In 2009, the year before McNeal met her future husband, he had a major heart attack “that many people don’t survive” that she said was mitigated by a swift response from SFD. Her home in San Diego was also saved from a fire by the San Marcos Fire District.

“I love Washington, D.C. I grew up first in D.C. My father was an admiral and I was a late arrival to the family,” McNeal said. “We lived in Norfolk, Va., for a couple of years and then moved in the Middle East in Bahrain [in 1957], as well while my dad had command there, and then came back to Washington, and he served at the Pentagon. And I went to school there and stayed there until I left to go to the University of Michigan … My mom was a thesis short of a Ph.D. in social work, and at the same time, worked in the Department of the Navy overseeing the building of ships in World War Two, and then in the Bureau of Personnel [overseeing Navy staffing].”
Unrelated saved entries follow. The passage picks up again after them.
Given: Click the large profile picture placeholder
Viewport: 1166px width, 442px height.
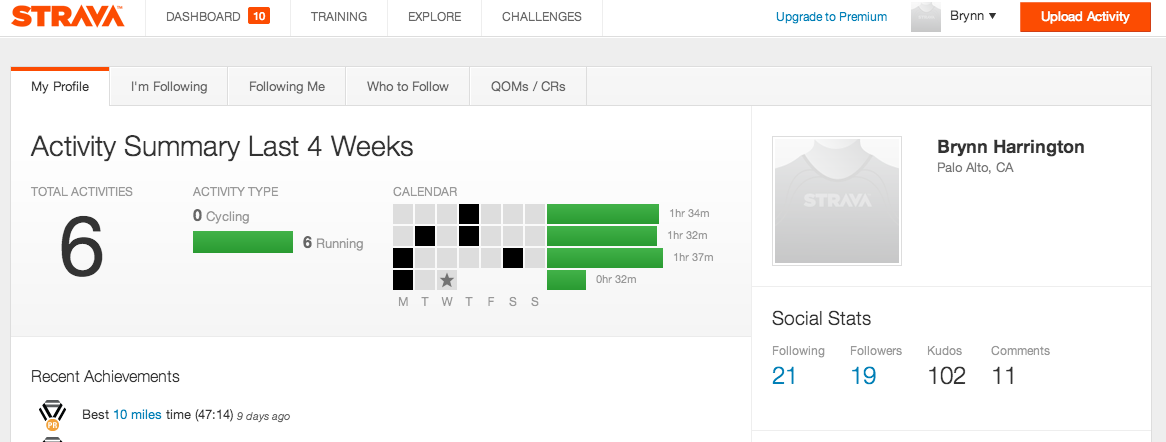Looking at the screenshot, I should click(x=837, y=201).
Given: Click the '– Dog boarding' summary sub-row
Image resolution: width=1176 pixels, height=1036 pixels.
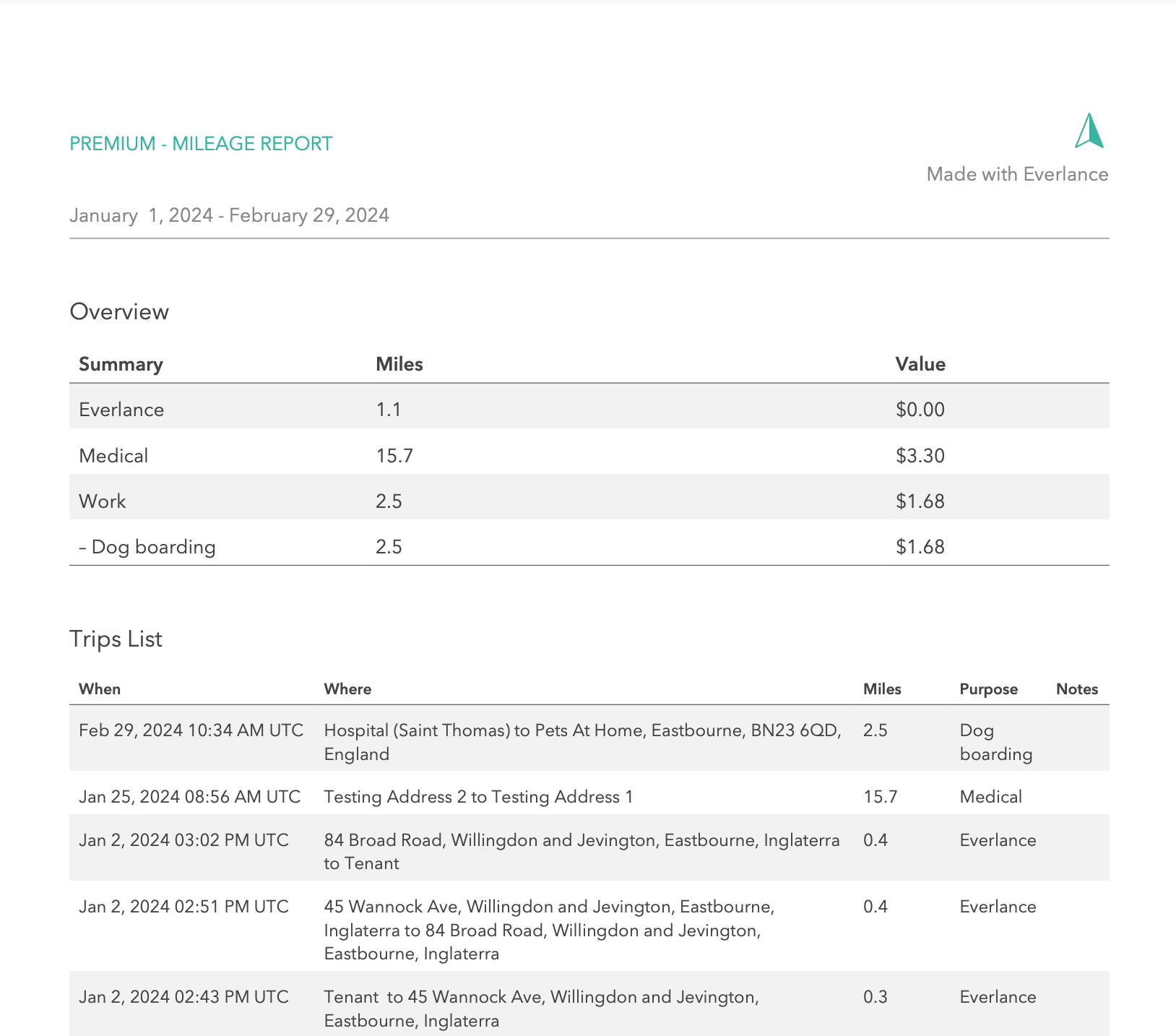Looking at the screenshot, I should pyautogui.click(x=147, y=547).
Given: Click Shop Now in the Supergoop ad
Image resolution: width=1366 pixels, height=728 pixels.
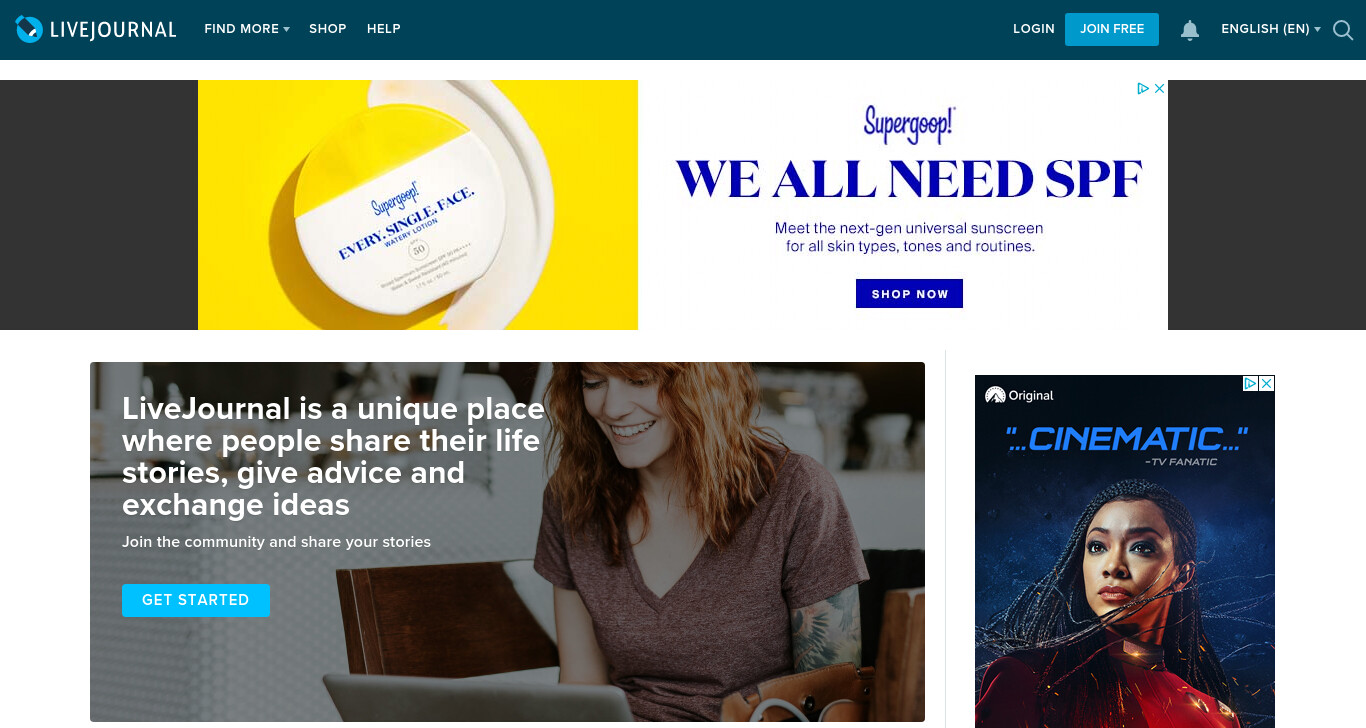Looking at the screenshot, I should [x=910, y=294].
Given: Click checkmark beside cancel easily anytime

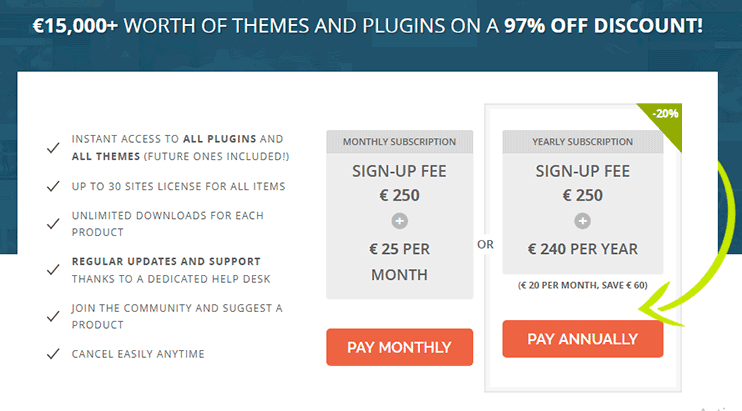Looking at the screenshot, I should [x=53, y=354].
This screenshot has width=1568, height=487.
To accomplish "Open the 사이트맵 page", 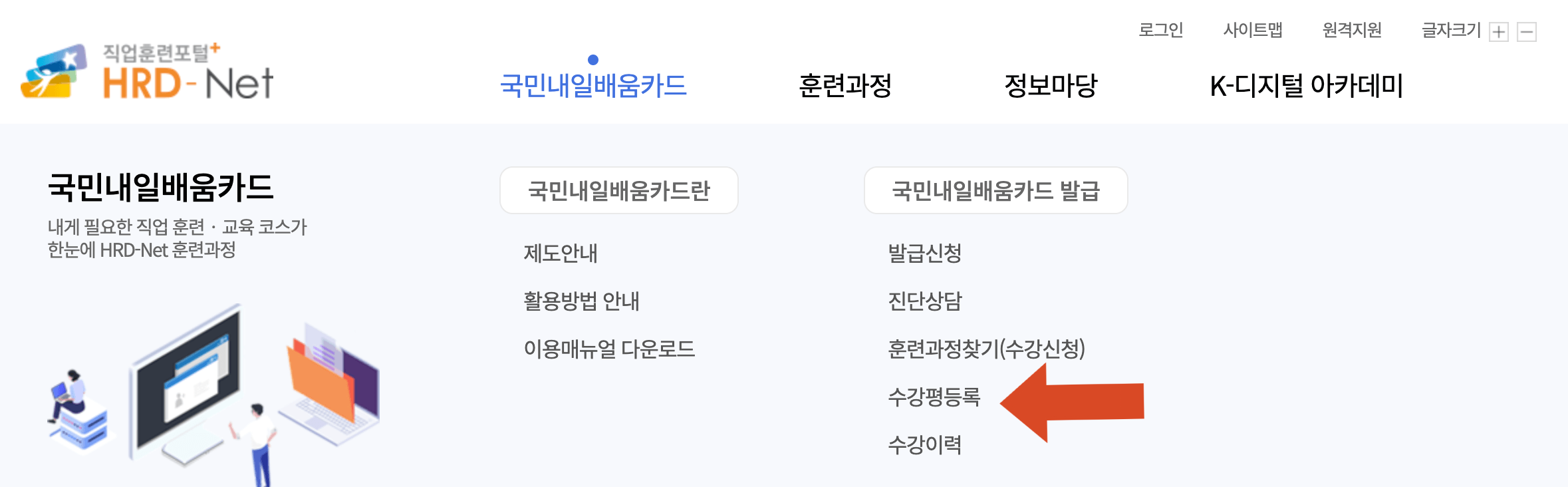I will [1253, 31].
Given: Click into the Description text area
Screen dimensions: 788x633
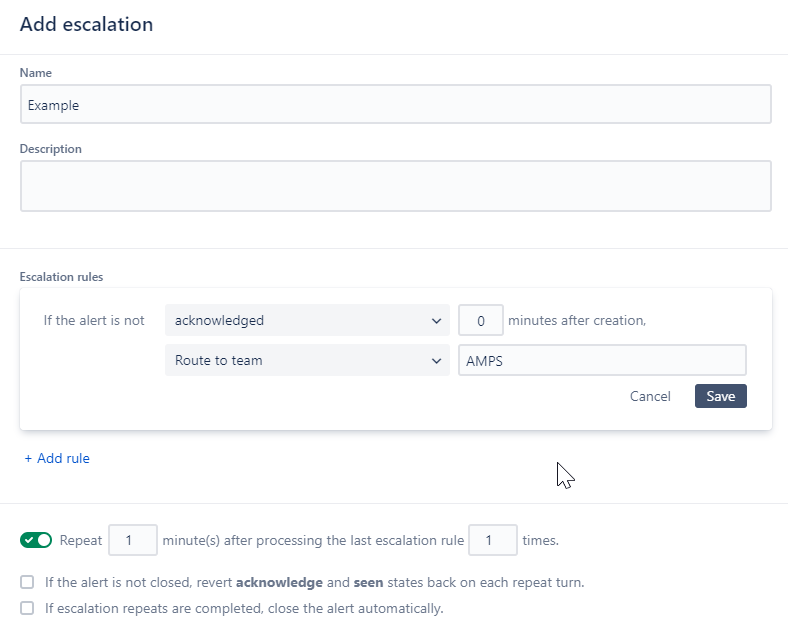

McNeal also makes fused glass ornamental pieces in her spare time. “My glass tends to be fairly bright and colorful,” she said.

She said she was excited about the district’s creation of peer support for firefighters.

“Many people don’t realize that, I’ll call it wear and tear, but it’s emotional, psychological, as well as physical wear and tear on our firefighters, and we have built a strong peer support network, we now have strong mental health resources that are available to them,” McNeal said.

“The most important priority is making sure that our firefighters have what they need, that our stations are in tip-top shape,” McNeal said. “There’s conversations about the need to replace Station 4, but the priority is how do we make sure that we have what we need to serve the citizens of the Sedona Fire District.”

McNeal said that she thinks the district’s main challenges are recruitment and retention and the rising cost of equipment.

“I enjoy working with [McNeal] and she definitely has the community at the forefront,” SFD Risk Reduction Division Chief Dori Booth said. “She has the unique balance of ensuring that the community’s wellbeing is being looked at in any decisions.”

SFD Governing Board member Janet Jablow has chosen to not seek another term, and Diana Christensen and Lance Waldrop have filed petitions to run for the board’s two open seats in the November election.

Joseph K Giddens

Joseph K. Giddens grew up in southern Arizona and studied natural resources at the University of Arizona. He later joined the National Park Service in many different roles focusing on geoscience throughout the West. Drawn to deep time and ancient landscapes he’s worked at: Dinosaur National Monument, Petrified Forest National Park, Badlands National Park and Saguaro National Park among several other public land sites. Prior to joining Sedona Red Rock News, he worked for several Tucson outlets as well as the Williams-Grand Canyon News and the Navajo-Hopi Observer. He frequently is reading historic issues of the Tombstone Epitaph newspaper and daydreaming about rockhounding. Contact him at jgiddens@larsonnewspapers.com or (928) 282-7795 ext. 122.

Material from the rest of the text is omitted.